By Cyriacus Nnaji
The regular meeting of the Yoruba Summit Group undertook an in-depth review of the state of Nigeria in relation to the interests and aspirations of the Yoruba Nation. Notable issues were appraised.
According to the communiqué released by Mogaji Gboyega Adejumo, the Publicity Secretary on behalf of the Group after their Regular Meeting held on Thursday, September 10. 2020, took in-depth assessment of policies, bills of present government and issues concerning the Youruba as a nation.
Issues considered included the Waterways Bill pending in the National Assembly, recurrent quest to amend the 1999 Constitution, the impending landmark 60th Independence Anniversary date of October 1, 2020, and the mechanism of Yoruba’s involvement in the polity of Nigeria as it is unraveling politically and economically under the watch of the Buhari administration.
Part of the communiqué read “As we were preparing this communiqué, Global Terrorism Index screams “Nigeria has Emerged as the Most Terrorised Country in Africa…. ranked 3rd most Terrorised Country in the World!”
We reiterate once again, the solution to Nigeria’s problems does not lie in 2023 election neither does it lie in the charade embarked upon by the NASS under the guise of a Constitutional Review.
The YSG strongly believes that the current exercise to amend the Nigerian constitution is a needless, irresponsible and surreptitious gambit to distract the various Nigerian ethnic nationalities agitating for Restructuring, true Federalism or self-determination.
How can you ask people to submit memoranda to amend a fatally flawed constitution which ab-intio contains contrived clauses and entrenched imbalances which will nullify the aspirations of many major ethnic groups in the country, especially in the southwest?

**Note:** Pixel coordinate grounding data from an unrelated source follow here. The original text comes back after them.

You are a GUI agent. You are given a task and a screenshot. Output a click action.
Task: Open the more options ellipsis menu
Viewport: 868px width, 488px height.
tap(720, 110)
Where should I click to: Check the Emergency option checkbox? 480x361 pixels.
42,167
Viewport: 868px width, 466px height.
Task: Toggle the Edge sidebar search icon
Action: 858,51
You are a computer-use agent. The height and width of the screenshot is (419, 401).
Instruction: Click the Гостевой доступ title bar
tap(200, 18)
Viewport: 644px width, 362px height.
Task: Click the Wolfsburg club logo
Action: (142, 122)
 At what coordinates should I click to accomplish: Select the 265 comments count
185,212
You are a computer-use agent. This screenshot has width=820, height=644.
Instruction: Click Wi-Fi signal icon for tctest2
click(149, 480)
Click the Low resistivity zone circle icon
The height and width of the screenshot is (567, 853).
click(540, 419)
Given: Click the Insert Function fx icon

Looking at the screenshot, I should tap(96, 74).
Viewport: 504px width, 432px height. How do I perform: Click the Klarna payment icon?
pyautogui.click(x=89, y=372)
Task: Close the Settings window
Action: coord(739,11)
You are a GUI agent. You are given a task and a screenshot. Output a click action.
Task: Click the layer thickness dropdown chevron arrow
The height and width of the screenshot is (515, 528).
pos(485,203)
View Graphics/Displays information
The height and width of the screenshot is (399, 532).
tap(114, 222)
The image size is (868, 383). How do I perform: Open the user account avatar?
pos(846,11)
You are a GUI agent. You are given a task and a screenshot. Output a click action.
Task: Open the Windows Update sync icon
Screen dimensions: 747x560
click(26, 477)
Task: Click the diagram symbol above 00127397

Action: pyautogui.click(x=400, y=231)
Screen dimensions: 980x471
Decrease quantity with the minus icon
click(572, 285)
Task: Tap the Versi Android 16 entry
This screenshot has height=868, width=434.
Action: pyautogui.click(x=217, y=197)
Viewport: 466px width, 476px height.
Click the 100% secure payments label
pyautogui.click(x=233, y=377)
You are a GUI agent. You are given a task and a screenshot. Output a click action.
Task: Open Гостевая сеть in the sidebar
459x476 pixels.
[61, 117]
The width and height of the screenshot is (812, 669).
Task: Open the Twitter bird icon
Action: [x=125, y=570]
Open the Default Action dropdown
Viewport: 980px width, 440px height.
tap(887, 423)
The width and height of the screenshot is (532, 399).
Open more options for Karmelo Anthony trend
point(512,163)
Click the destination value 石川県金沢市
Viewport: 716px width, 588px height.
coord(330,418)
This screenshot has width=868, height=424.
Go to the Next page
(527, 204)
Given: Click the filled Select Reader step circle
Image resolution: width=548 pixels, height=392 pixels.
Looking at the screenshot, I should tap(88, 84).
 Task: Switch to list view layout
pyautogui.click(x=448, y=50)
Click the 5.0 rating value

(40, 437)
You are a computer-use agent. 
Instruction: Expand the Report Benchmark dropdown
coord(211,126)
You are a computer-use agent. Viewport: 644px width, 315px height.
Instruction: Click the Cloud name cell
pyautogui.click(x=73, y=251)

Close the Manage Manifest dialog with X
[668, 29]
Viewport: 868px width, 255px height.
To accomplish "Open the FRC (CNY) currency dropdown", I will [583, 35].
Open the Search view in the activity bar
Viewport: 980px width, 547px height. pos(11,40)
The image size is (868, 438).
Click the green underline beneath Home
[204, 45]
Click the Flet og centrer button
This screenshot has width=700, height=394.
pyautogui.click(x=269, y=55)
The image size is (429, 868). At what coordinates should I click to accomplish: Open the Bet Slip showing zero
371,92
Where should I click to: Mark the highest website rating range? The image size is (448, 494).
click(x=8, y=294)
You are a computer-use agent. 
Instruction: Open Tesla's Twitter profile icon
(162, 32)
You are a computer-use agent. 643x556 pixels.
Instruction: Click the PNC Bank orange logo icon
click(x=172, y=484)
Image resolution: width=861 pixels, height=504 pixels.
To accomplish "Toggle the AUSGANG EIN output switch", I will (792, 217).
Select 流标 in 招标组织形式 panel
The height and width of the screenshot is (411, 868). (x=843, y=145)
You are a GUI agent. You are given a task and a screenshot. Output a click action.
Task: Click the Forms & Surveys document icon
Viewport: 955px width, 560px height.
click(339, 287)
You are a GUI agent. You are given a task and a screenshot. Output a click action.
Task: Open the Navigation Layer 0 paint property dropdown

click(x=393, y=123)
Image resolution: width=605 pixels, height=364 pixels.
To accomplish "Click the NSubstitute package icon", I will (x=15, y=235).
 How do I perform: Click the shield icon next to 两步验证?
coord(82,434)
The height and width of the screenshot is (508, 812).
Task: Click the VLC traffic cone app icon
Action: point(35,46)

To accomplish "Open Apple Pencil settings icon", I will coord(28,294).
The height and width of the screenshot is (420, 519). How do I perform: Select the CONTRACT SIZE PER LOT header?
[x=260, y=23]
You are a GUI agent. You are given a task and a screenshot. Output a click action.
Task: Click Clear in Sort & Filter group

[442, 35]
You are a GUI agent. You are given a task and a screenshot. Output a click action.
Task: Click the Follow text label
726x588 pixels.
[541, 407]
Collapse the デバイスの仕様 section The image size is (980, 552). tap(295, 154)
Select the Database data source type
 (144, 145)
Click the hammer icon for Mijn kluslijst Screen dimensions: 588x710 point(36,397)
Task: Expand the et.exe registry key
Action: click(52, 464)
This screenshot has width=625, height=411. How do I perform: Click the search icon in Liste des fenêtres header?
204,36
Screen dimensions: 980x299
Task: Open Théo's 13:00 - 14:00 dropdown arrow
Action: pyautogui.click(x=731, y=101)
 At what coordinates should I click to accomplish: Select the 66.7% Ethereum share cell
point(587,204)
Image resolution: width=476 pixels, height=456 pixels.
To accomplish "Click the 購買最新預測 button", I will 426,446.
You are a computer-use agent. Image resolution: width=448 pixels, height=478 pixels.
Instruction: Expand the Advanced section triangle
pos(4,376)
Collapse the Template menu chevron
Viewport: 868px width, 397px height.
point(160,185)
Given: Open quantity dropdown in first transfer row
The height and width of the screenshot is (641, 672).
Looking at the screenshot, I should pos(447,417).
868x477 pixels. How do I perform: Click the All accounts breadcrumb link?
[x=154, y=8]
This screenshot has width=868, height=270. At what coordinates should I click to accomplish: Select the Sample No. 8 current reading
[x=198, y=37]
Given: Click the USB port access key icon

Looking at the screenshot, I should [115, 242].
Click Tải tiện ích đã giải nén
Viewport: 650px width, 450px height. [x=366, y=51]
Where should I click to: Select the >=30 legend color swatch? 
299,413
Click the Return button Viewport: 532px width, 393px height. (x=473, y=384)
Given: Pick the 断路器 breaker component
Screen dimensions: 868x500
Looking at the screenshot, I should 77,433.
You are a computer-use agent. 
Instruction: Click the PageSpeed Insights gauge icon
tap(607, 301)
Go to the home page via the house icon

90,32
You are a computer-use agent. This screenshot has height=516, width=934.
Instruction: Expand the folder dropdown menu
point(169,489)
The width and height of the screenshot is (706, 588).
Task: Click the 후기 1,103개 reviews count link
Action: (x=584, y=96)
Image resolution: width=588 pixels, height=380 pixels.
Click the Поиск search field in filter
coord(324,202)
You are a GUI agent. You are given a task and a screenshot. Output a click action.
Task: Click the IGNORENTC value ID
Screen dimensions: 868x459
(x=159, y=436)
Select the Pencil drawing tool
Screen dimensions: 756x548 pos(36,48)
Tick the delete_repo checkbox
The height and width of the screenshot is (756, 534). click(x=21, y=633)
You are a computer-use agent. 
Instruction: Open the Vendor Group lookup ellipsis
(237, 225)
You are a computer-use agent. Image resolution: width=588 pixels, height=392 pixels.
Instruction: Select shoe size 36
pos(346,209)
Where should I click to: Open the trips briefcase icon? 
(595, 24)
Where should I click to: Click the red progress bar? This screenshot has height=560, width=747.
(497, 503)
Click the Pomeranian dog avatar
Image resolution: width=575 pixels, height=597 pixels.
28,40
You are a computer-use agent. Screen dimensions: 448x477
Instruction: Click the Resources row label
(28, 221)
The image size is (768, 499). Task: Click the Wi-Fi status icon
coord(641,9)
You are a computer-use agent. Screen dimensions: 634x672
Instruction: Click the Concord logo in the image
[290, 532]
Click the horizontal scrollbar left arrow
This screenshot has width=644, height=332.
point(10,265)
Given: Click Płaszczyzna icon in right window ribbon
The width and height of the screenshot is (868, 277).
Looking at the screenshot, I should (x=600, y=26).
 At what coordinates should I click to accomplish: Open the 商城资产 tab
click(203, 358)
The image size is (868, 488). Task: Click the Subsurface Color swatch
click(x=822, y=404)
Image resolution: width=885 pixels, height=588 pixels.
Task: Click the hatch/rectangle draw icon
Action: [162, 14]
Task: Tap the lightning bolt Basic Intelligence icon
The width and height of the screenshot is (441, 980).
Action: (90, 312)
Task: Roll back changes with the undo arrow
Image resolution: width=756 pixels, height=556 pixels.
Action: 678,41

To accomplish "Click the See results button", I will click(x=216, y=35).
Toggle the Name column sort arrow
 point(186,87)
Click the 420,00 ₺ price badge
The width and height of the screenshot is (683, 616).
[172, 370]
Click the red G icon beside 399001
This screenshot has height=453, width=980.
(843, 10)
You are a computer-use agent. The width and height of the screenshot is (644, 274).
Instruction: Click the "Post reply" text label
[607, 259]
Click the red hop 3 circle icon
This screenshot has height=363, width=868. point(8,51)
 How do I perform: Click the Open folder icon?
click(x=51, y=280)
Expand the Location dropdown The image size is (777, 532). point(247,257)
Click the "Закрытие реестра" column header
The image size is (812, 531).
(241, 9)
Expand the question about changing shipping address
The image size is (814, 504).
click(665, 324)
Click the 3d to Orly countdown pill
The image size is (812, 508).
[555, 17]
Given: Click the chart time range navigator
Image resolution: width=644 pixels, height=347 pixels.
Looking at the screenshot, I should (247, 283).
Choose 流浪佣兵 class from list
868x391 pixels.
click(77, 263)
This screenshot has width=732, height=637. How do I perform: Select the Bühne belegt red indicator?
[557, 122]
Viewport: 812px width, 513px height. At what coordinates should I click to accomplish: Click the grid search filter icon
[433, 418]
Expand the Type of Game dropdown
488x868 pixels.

There is an unfair representation of many ethnic nationalities in the NASS because of our flawed census figures and unfair geographical division of the country into states and local governments done by military fiat by soldiers of northern extraction following successive coups.
For example, the current situation whereby all the federal legislators in the southeast region, originally one third of the tripod that held Nigeria together, add up to just the number of legislators in Kano state should not be employed to amend a constitution which requires a 2/3 majority vote of the National Assembly. Similar distortions also exist in the southwest when we compare the 20 local governments in Lagos to that of Kano with 44. As it is, the North has been given a veto power over all the other regions combined. This shouldn’t be. That is why there is always the refrain “Go to the National Assembly” from the North whenever unfairness or imbalances in the polity are pointed out.
The totality of the Nigerian 1999 Constitution must be jettisoned and a fresh document produced, which will truly reflect the wishes of “we the people”.
Presently, every signal from the government, contradicts a desire for genuine change – from the President’s pronouncements since he came, his various actions, the way various bills being smuggled into and sometimes by the legislature into the NASS, particularly, the vexatious Water Bill, a very clear Anti-Restructuring venture embarked by this administration and supported by same National Assembly, the evidence of which the chair of a committee had the audacity to call it, “A Done Deal”, with same National Assembly asking the people being dispossessed of their land to come with memoranda — To do what exactly? Accord legitimacy to illegality and fraud?
The way forward: The Buhari administration that has the Senate and the National Assembly under her control should set up a Technical constitution drafting committee (TCDC) to work out within three months a new framework into a document as basis for all ethnic nationalities to live in peace as collaborative neighbours, using existing documents in the public domain.